Seetha Mahalaxmi Healthcare (SML) and 3AI Holding jointly unveiled Hanooman AI on Friday. On February 21, the AI was allegedly demonstrated at an event in Mumbai, leading to the announcement of the large language model (LLM) in India.
It is said that the AI model was created with the Indian population in mind. It can translate text and is compatible with 98 global languages, including 12 Indian languages. All users can presently access the Hanooman AI platform for free, but in the future, the company intends to develop a premium version that requires a paid subscription.
Features of Hanooman AI
The developers claim that the chatbot is intended to work in a number of significant industries, such as healthcare, government, financial services, and education.
Hanooman AI can answer to users from a wide variety in their own language thanks to support for 12 Indian languages and a total of 98 worldwide languages. The AI is multilingual and can speak a variety of languages, including English, French, Spanish, Italian, German, Japanese, Russian, and Chinese.
The chatbot essentially does everything that OpenAI’s ChatGPT or Google’s Geminican do.

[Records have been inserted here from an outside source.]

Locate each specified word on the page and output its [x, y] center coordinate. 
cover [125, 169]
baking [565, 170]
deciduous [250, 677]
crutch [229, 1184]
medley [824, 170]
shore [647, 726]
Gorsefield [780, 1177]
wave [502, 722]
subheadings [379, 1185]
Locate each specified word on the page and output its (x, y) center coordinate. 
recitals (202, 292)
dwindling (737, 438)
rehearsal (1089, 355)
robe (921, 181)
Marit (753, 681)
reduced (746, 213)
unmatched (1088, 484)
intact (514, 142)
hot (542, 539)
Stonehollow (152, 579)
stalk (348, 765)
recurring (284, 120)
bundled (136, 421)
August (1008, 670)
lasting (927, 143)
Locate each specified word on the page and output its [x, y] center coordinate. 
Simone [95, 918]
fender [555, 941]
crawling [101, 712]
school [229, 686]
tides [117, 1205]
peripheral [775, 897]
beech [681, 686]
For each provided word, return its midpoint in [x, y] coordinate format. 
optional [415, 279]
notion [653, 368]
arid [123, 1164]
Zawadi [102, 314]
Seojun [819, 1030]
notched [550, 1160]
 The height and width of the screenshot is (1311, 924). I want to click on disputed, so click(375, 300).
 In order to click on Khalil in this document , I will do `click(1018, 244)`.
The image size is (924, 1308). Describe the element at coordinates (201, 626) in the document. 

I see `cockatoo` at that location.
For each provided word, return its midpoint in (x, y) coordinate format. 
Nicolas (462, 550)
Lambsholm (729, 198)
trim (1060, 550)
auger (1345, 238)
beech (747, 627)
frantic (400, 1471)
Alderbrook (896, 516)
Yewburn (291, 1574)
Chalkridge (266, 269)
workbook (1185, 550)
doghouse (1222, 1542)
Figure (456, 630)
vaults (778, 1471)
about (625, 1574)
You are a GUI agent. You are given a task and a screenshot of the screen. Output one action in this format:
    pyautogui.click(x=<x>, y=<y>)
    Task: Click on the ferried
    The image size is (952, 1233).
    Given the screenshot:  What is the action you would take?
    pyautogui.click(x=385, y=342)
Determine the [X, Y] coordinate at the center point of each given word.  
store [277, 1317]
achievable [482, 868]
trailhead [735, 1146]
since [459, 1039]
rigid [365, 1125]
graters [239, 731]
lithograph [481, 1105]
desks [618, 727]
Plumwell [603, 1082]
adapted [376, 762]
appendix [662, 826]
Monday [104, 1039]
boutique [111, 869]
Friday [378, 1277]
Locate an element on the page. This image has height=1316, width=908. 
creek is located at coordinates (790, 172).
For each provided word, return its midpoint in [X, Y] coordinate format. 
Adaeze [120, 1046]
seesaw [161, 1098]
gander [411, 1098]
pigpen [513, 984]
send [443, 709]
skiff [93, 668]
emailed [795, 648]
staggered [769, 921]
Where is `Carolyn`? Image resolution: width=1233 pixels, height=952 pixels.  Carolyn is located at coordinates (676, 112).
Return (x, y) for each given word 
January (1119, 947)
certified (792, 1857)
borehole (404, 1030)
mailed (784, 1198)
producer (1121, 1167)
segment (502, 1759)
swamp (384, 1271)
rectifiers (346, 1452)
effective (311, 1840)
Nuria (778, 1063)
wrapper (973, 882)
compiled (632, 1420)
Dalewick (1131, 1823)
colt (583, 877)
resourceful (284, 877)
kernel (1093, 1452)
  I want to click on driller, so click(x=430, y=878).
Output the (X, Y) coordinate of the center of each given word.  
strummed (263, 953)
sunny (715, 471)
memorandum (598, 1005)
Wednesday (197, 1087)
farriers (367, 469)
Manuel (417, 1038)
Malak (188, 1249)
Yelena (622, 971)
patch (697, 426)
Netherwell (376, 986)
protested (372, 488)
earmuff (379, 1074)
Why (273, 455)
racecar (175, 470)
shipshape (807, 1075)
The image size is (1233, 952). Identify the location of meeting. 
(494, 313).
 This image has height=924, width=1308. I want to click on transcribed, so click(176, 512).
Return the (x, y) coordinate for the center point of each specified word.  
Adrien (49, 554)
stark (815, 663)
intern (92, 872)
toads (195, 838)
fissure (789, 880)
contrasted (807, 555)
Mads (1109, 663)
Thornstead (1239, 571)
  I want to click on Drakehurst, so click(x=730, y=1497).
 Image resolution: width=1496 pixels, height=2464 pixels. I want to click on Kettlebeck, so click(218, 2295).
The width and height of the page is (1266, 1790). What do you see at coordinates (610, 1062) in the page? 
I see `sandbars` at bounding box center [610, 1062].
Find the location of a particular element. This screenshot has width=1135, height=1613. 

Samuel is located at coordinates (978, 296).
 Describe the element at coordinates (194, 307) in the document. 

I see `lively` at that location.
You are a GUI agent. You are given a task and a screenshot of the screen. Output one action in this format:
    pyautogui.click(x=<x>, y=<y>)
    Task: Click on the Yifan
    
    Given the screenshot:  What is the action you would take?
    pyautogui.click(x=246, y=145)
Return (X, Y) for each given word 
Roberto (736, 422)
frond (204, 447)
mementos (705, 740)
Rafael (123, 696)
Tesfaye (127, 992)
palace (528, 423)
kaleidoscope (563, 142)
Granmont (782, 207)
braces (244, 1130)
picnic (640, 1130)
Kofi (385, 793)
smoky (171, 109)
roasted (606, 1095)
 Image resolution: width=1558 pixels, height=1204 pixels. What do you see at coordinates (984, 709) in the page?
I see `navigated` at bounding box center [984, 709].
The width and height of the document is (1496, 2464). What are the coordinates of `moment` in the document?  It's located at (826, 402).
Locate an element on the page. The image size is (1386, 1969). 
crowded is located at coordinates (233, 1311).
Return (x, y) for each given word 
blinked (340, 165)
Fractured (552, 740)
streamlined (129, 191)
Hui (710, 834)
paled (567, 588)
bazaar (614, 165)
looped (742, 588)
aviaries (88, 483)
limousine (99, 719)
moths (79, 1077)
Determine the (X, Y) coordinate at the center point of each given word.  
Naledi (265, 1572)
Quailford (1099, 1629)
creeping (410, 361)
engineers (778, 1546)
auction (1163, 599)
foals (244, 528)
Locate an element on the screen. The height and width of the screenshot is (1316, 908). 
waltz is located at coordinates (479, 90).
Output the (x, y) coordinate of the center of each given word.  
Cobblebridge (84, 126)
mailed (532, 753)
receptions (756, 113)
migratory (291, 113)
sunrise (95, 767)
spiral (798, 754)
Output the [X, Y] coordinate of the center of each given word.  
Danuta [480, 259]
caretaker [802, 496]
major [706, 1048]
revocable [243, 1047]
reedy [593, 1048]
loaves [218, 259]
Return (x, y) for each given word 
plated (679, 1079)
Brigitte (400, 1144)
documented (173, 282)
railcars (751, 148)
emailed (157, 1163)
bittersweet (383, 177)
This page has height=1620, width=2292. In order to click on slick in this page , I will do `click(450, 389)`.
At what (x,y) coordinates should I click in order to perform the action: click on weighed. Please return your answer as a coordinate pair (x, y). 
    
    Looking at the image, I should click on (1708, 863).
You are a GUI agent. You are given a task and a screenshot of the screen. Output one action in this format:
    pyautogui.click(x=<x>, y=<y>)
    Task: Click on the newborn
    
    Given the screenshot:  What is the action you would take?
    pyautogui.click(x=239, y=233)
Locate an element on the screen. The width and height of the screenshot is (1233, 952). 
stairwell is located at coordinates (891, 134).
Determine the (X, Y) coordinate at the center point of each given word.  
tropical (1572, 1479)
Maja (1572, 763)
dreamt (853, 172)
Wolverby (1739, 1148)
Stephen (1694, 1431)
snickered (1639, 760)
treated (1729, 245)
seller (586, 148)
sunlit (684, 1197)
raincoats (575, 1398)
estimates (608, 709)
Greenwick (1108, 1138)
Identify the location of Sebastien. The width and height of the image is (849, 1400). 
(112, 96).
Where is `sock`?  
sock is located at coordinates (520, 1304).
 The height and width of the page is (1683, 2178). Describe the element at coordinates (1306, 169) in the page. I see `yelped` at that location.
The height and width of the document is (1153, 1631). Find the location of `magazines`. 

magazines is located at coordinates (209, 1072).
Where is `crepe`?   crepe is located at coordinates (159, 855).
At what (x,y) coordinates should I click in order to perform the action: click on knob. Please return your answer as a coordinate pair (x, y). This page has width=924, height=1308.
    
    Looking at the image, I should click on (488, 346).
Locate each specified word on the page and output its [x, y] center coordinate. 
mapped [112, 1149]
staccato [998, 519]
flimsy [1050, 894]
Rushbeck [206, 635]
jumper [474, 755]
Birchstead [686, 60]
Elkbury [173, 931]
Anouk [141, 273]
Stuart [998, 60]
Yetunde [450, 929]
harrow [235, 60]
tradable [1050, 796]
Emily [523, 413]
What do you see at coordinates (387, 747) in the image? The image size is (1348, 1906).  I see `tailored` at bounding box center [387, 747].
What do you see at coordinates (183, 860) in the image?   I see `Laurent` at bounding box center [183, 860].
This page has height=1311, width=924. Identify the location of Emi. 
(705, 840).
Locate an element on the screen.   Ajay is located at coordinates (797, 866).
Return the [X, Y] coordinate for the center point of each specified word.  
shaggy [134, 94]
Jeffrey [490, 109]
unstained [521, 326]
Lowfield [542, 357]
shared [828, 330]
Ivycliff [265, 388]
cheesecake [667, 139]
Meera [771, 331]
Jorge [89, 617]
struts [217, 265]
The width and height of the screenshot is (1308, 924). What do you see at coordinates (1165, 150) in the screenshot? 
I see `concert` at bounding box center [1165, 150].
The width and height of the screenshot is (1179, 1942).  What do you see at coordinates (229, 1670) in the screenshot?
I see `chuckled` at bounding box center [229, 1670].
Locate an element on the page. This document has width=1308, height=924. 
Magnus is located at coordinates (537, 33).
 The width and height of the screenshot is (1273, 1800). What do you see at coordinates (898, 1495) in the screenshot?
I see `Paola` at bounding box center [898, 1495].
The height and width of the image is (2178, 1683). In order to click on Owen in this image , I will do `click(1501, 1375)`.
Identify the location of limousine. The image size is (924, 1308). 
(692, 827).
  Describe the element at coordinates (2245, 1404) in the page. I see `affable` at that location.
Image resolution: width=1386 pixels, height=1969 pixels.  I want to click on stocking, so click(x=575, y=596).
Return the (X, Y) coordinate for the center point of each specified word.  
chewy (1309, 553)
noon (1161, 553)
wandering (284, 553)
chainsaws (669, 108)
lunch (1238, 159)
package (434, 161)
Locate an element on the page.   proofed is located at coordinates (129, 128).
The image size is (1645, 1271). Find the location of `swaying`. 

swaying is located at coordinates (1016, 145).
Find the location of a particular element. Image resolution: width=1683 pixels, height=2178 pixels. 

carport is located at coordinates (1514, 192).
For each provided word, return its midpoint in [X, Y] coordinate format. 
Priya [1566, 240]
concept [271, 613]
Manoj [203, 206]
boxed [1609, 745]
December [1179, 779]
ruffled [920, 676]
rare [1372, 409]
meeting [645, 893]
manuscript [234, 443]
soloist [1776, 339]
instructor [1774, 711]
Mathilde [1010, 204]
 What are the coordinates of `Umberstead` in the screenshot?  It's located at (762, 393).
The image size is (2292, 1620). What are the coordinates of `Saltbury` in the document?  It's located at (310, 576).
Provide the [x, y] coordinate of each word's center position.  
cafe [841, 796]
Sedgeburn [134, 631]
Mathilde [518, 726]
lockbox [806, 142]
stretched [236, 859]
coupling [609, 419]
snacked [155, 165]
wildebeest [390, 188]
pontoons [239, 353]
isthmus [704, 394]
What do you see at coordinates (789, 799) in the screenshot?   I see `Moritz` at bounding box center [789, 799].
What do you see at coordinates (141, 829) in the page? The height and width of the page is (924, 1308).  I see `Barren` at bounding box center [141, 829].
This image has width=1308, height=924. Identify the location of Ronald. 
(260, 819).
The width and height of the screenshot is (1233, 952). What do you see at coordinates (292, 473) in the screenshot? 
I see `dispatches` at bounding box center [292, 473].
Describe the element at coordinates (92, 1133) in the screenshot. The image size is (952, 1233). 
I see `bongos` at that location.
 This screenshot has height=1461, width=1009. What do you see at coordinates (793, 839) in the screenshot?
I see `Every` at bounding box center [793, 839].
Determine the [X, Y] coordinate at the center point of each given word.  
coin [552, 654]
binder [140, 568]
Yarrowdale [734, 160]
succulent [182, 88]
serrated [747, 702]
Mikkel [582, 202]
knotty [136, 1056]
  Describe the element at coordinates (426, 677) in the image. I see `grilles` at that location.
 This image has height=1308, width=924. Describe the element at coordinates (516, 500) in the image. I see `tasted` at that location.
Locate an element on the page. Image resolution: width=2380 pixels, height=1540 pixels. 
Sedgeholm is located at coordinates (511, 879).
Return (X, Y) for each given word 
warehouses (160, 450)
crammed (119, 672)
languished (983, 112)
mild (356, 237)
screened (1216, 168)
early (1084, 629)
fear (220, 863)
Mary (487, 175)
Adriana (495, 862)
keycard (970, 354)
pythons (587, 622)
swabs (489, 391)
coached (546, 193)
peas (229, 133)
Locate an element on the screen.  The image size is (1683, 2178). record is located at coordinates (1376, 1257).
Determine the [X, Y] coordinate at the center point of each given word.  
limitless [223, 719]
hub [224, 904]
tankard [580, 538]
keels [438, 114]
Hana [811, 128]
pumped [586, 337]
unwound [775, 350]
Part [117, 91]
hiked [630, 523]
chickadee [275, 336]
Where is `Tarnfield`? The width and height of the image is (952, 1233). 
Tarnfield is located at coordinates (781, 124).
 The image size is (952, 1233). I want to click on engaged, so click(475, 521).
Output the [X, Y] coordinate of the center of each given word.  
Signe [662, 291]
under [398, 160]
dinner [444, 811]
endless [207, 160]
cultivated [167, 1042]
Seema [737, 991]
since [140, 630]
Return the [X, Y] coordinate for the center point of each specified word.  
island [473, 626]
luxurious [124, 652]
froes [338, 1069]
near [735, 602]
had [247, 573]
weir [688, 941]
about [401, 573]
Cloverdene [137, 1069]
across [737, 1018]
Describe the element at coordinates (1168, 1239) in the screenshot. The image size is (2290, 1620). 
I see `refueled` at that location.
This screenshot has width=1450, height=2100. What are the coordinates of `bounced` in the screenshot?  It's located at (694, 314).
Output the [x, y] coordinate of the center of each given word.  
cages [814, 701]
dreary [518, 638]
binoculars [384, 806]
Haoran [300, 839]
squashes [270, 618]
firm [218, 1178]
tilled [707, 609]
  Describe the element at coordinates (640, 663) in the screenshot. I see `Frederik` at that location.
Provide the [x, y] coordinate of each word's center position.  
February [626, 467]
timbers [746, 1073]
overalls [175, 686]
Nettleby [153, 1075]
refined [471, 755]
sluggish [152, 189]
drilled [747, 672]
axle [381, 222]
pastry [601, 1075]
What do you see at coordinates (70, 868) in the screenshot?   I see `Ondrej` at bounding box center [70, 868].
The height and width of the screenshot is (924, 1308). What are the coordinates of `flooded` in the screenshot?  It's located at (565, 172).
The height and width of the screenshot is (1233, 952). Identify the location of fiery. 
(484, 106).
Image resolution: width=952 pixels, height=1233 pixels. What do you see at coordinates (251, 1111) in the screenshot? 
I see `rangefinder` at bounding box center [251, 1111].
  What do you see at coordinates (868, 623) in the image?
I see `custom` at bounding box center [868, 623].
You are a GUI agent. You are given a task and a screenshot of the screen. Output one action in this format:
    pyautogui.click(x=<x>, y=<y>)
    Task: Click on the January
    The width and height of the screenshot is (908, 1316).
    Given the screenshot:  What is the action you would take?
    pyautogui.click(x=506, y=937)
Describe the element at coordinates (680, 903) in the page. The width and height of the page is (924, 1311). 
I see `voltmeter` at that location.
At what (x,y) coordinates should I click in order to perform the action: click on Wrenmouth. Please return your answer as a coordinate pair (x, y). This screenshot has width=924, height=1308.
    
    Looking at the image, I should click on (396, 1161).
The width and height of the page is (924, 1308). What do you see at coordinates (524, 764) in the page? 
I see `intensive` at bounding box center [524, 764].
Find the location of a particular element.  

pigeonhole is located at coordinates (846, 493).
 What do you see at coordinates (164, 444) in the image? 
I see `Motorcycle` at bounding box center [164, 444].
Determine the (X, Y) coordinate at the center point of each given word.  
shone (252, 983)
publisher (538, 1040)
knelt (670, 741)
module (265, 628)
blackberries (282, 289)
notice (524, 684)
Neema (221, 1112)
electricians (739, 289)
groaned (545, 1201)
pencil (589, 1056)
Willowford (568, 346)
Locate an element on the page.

It can produce text, converse, offer recipes, and respond to questions. The amount of the training data set and the AI model’s parameters are not disclosed by the company. Hanooman, however, “integrates specialized LLMs with an integration synthesis matrix, facilitating the delivery of clear, adaptive insights and seamless complex data transformation into actionable intelligence,” according to the company’s explanation.
After testing the chatbot, it was discovered that it performs passably on simple text-based generative AI tasks. Most notably, it lacks internet access and is not multimodal. This indicates that it lacks real-time information and is unable to create or accept photos as input. Hanooman AI informed us that its knowledge cut-off date was April 10, 2022 when we asked.
It supports multilingual communication between users. We tested Bengali, Hindi, and English. It responded succinctly in Bengali, but occasionally had trouble with the former. In certain instances, the replies lacked coherence and clarity, or they were unable to comprehend the input provided.